Last week I was unloading the groceries from the back of our Element.  I left the hatch open while I carried the bags inside the house.  Within moments, a neighbor, walking his dog, knocked on the door to let me know I had left the hatch open and did I want it closed?   He, too, created an angel of love and kindness.

A dear friend is in the final weeks of her life here.  She shared a written statement about her experience of approaching death with her church community at the end of a Zoom worship service.  The entire congregation spent the “coffee hour” following worship responding to her with expressions of love and gratitude for her life among them.  Together, they hatched a multitude of angels of love and kindness, of compassion and oneness in the face of so much impending loss and grief.

So I am learning that not all angels are dramatic, visionary experiences.  I am learning that angels come in all shapes and sizes.  Sometimes they manifest in social and political  action when a large community of homeless human beings are finally housed and attended to.  They manifest when a community takes seriously the need to address food insecurity and develops systems to see that all are adequately fed.  They manifest in the patient computer tech support  person who may live on the other side of the world.

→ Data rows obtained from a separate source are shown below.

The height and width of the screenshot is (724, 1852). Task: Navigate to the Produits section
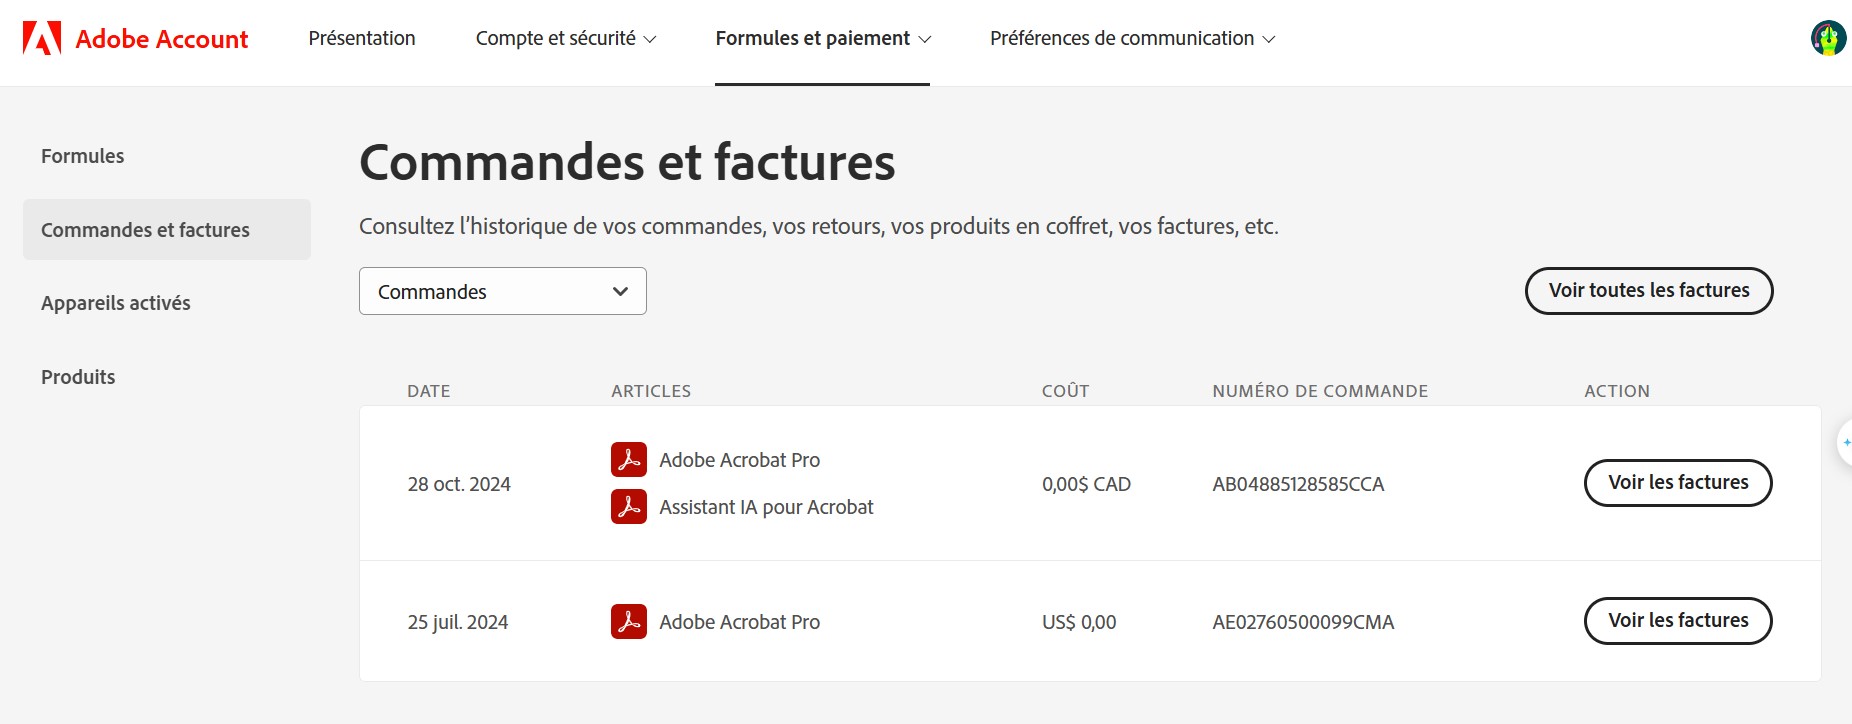(77, 377)
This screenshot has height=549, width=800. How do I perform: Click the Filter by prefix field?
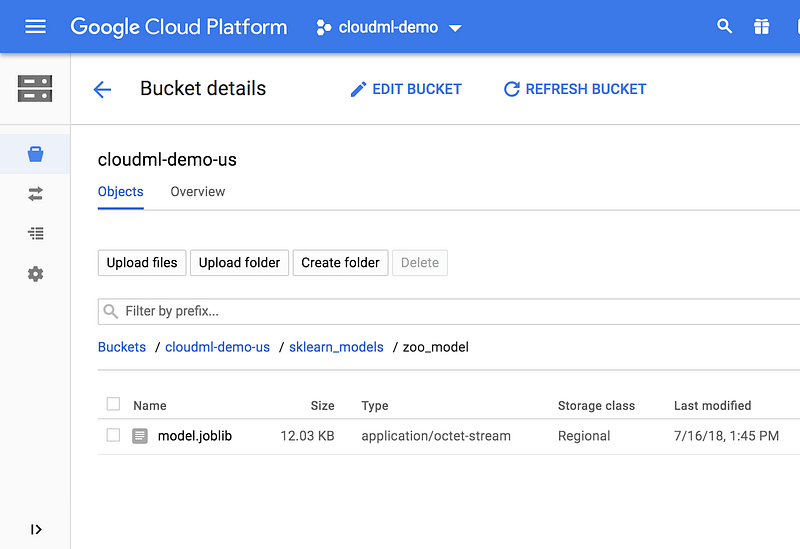coord(450,311)
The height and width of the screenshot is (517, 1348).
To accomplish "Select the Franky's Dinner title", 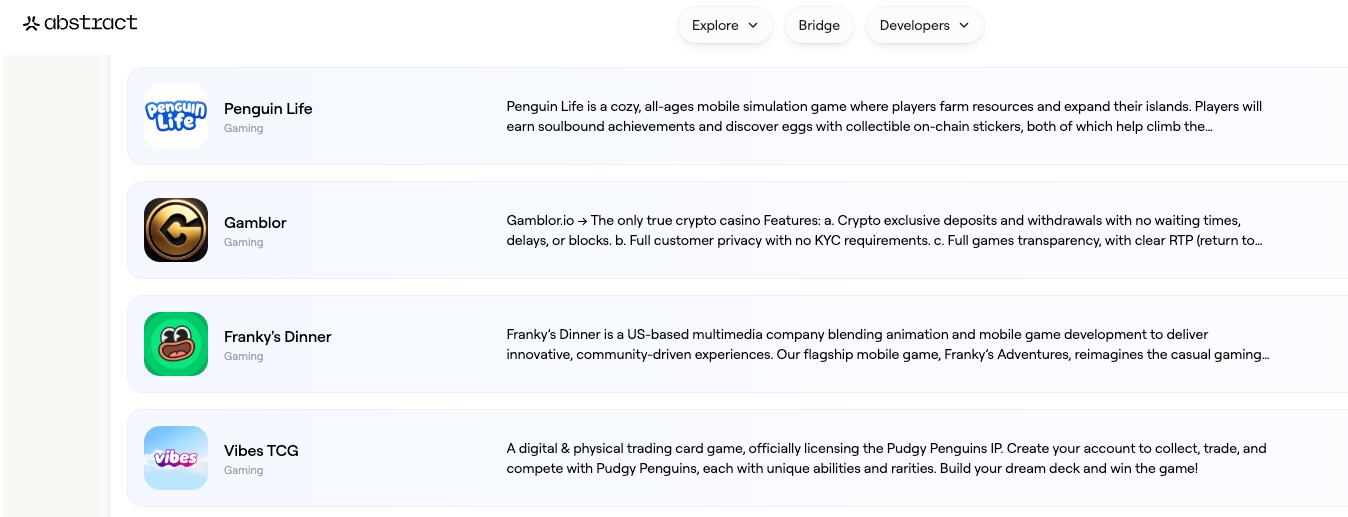I will tap(277, 337).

In our highly dysfunctional political system, in our racial blindness and strife, in our seeming need to bring out the weapons as the solution to aggression, we see the manifestation of the angels of hatred and discord and there are many.   But they pale in number compared with unnumbered angels of love and kindness that come into being at every moment if we are open to seeing them.   So, the old ABBA refrain keeps filtering through my consciousness: I believe in angels, something good in everything I see. I need to be able to speak freely about angels.  They are everywhere.  It seems as though, when,  with the Shabbat melody, we recognize and welcome them, they multiply exponentially.  I believe in angels.

Vicky Hanjian  

*Translated from the Hebrew by Burt Jacobson in Kol Haneshamah:Shabbat Vehagim, Reconstructionist Press.